How is the electricity system governed?

The Australian Energy Market Agreement (AEMA) sets out the NEM’s legislative and regulatory framework. The Council of Australian Governments (COAG) entered into the AEMA in 2004 in recognition of the need to establish a broad national architecture for electricity and gas. The NEM comprises the COAG Energy Council and the three NEM institutions: the Australian Energy Market Commission (AEMC), the Australian Energy Regulator (AER) and the Australian Energy Market Operator (AEMO).

How are prices set?

The price on an electricity bill comprises a range of costs, as discussed above. Some parts of the prices in the electricity system are regulated and some are deregulated. Generally speaking (because some States and Territories differ), the generation and the retail aspects of the electricity system are deregulated and are subject to and determined by market forces. Network services, on the other hand, are natural monopolies and are therefore subject to regulation.

A significant proportion (approximately 40%) of a final electricity bill price is network costs. Network prices are set on the basis of five-year revenue determinations made by the AER. The AER sets an overall revenue allowance that network businesses can recover from consumers to provide safe and reliable services. The revenue allowance is based on the AER’s assessment of efficient costs. If a network business can subsequently provide the required services at a lower costs it can ‘keep the difference’ for a period of time. Conversely, if the network business incurs higher costs, it will bear the difference. Once the determinations are made, networks then set the individual tariffs, subject to a number of rules.
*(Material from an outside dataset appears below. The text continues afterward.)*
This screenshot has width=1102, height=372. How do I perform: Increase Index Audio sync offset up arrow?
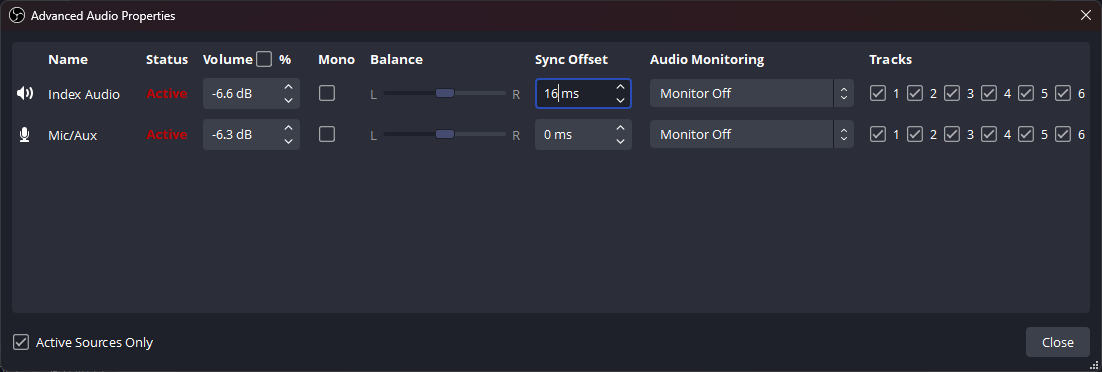(x=620, y=87)
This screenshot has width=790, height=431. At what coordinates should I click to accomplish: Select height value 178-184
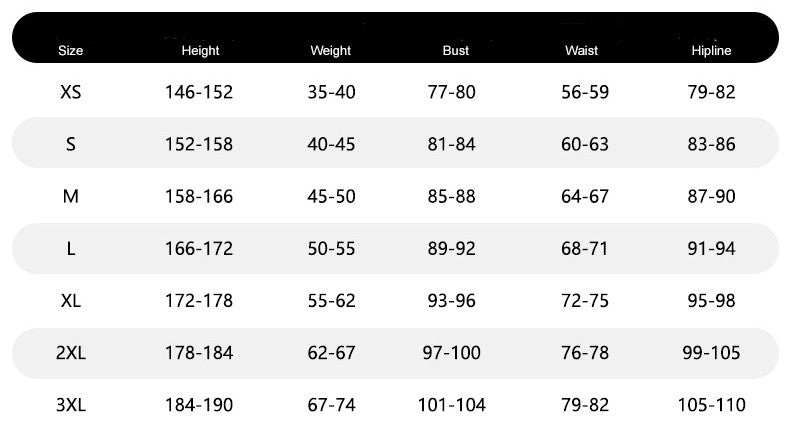point(198,352)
In NSW electricity prices have risen dramatically in recent years. Since 2008, our electricity prices have doubled, mainly due to inefficiencies in the way the network businesses operate, as well as massive overspending on infrastructure in an environment where demand for electricity is declining. This ‘gold-plating’ appears to be particularly prevalent in NSW, where it costs twice as much to get electricity from a power station to a home as it does in Victoria.